It's essential to note that patients with true hypophosphatemia should be evaluated by history and laboratory testing to identify the underlying cause [5]. A diagnosis of hypophosphatemia usually begins with a blood test, where phosphate concentration falls below 2.5 mg/dL (< 0.81 mmol/L) [7].
References: [1] Mar 29, 2024 [3] by S Sharma · 2022 · Cited by 39 [5] Mar 6, 2024 [7] Oct 25, 2023
Additional Diagnostic Tests
- Physical Exam
- Serum Phosphate Measurement
- Urine and Blood Tests
Treatment
Treatment Options for Hypophosphatemia
Hypophosphatemia, or abnormally low levels of phosphate in the blood, can be treated with various medications and therapies. Here are some common treatment options:
- Oral Phosphate Replacement: This is a commonly used preparation to treat mild hypophosphatemia. A dose of 1000 mg/d (as mentioned in [1]) is typically recommended.

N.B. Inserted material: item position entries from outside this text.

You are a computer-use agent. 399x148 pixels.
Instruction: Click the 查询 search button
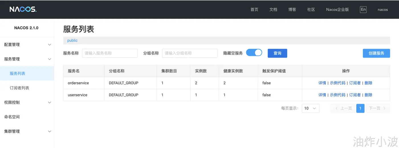277,53
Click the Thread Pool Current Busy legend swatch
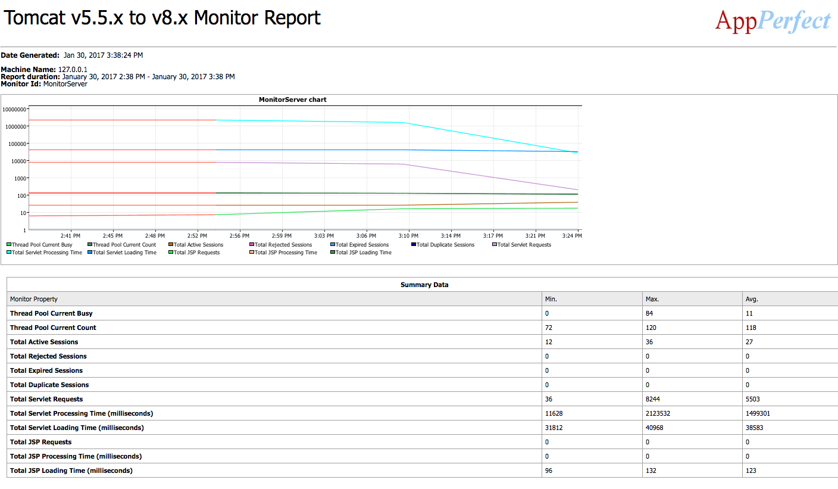The image size is (838, 489). [x=9, y=245]
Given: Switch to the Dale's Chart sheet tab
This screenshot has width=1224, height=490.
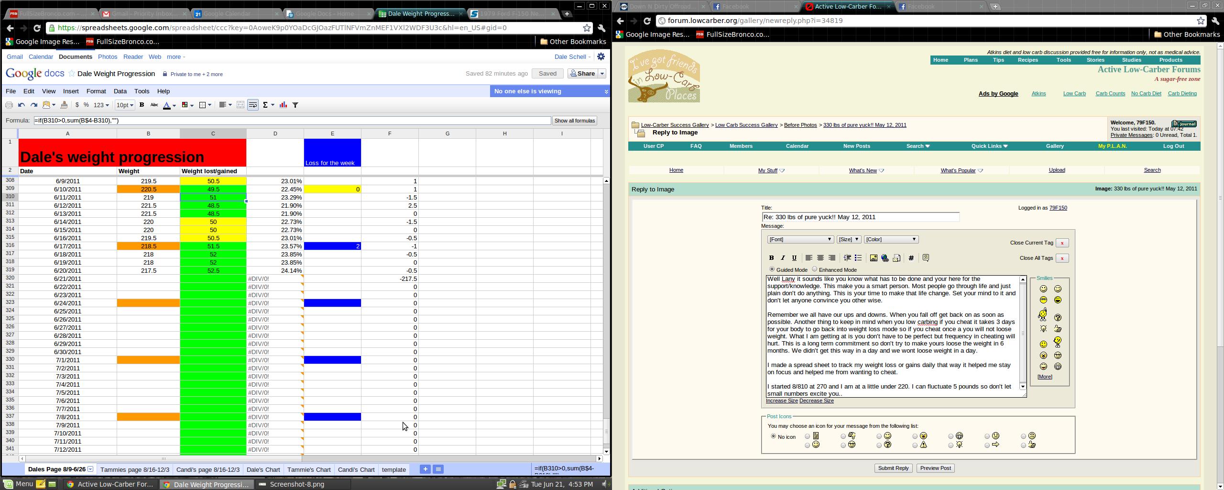Looking at the screenshot, I should pos(263,469).
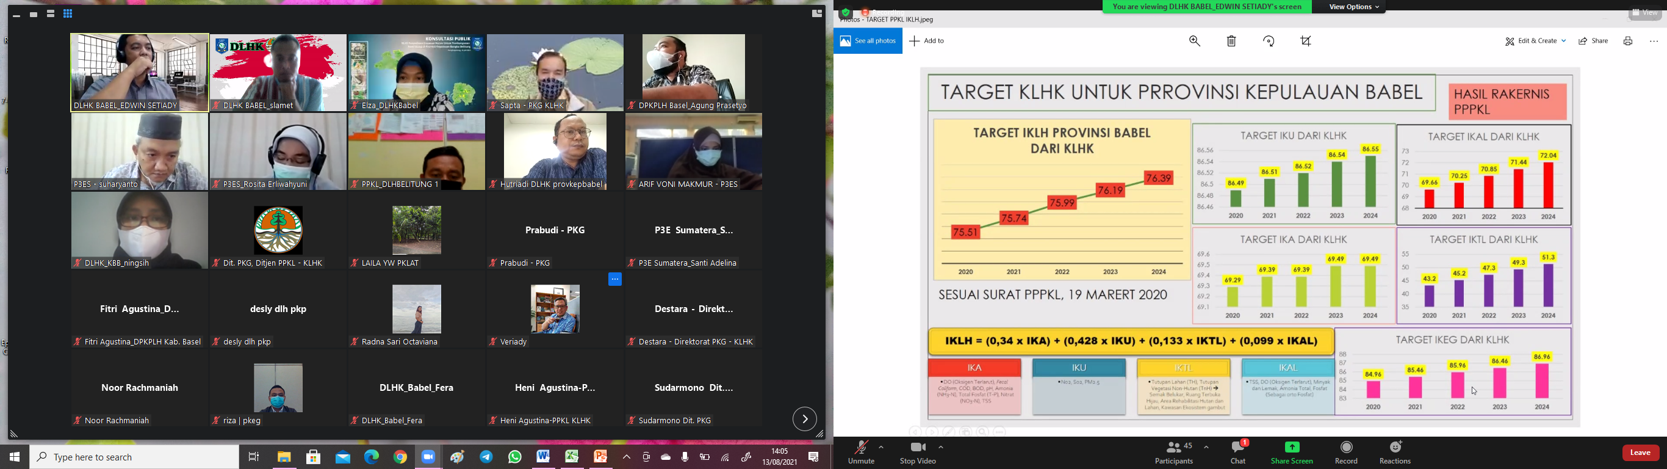Go to next page of participant gallery
1667x469 pixels.
pyautogui.click(x=804, y=419)
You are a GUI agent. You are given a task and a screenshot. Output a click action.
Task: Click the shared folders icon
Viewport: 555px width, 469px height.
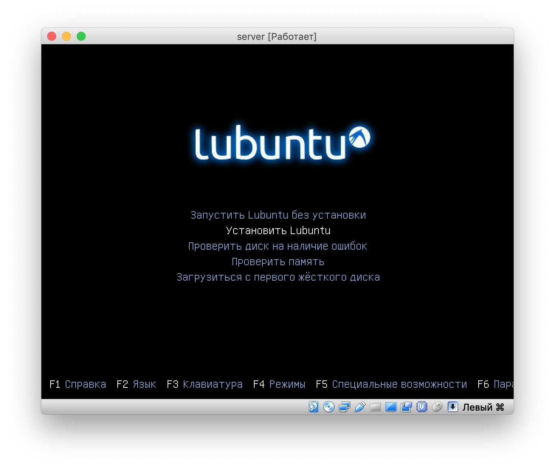tap(375, 407)
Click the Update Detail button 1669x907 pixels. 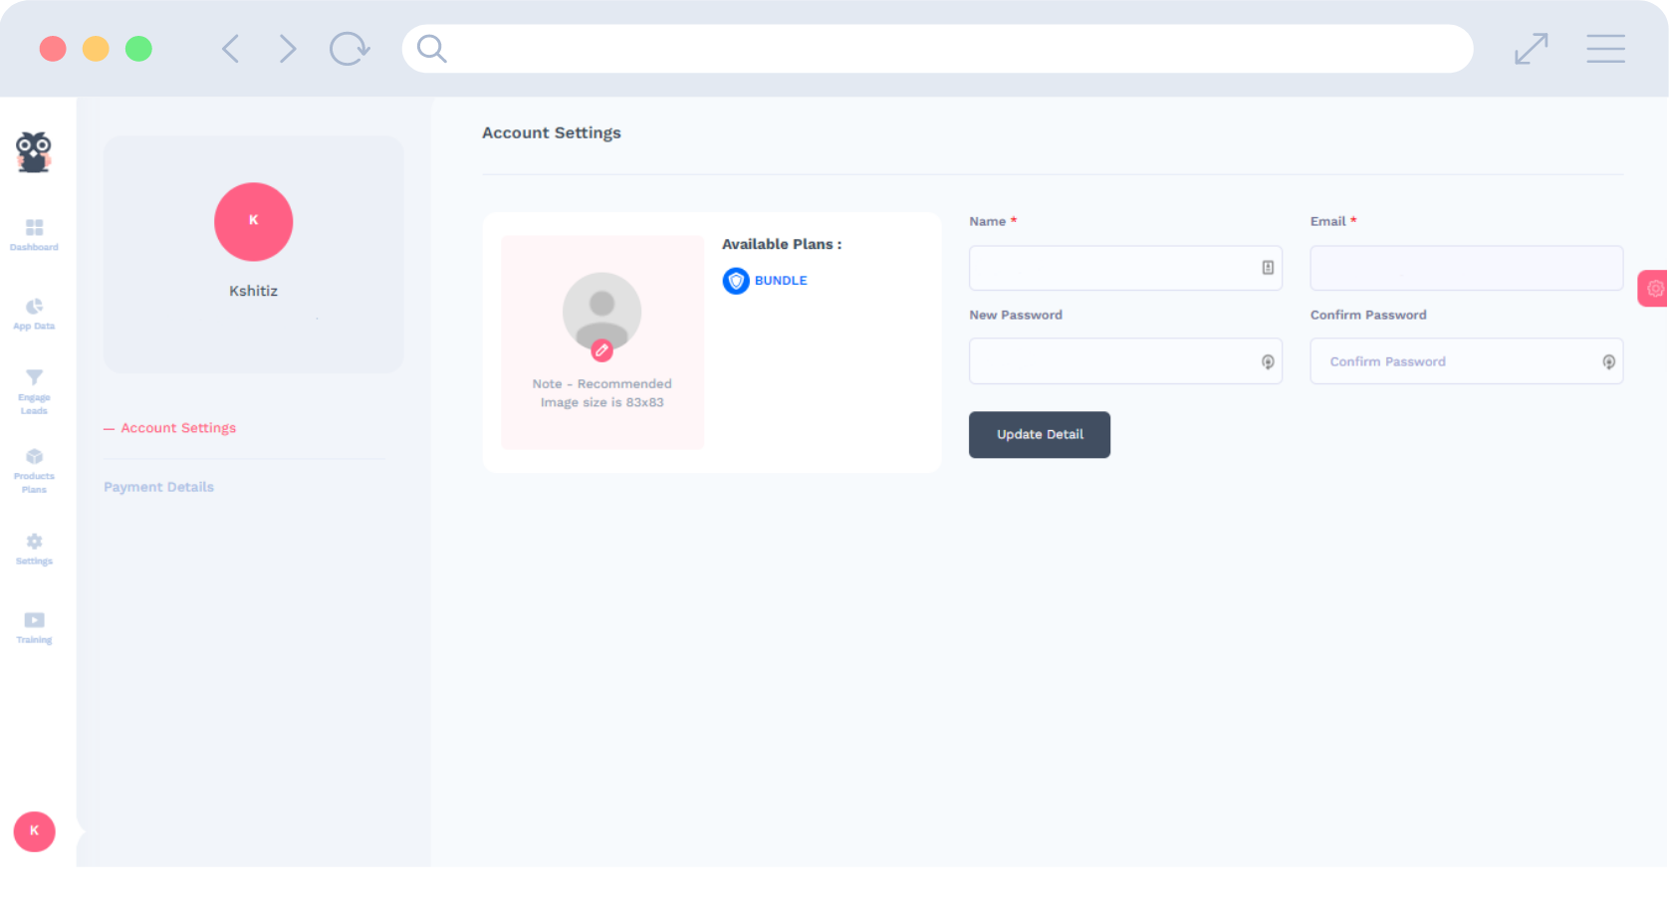(x=1039, y=435)
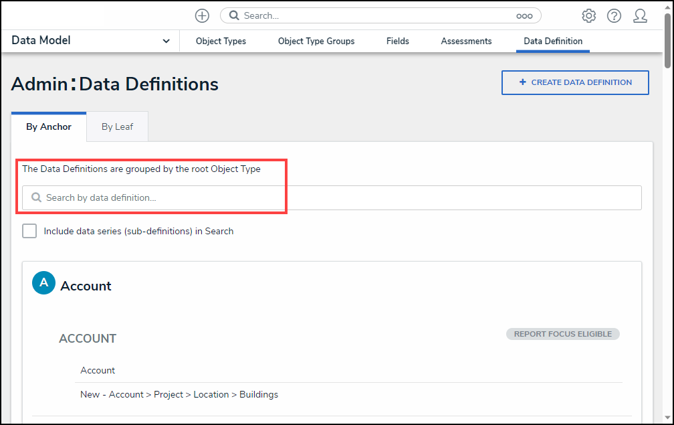The image size is (674, 425).
Task: Click Create Data Definition button
Action: (x=575, y=82)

- Intravenous Phosphate Replacement: In more severe cases, intravenous phosphate replacement may be necessary when serum phosphate levels are < 1 mg/dL (< 0.32 mmol/L) or symptoms persist ([3]). Sodium phosphate and potassium phosphate are commonly used preparations for this purpose ([2]).
- Stopping Medications that Reduce Phosphate Levels: If hypophosphatemia is caused by medications, such as diuretics or certain antibiotics, stopping these medications can help improve phosphate levels ([6]).
Additional Treatment Considerations
In chronic hypophosphatemia, standard treatment includes oral phosphate supplementation and active vitamin D ([4]). It's also essential to address the underlying disorder causing hypophosphatemia. In some cases, long-term phosphate therapy may be necessary, but this comes with risks that need to be carefully considered ([5]).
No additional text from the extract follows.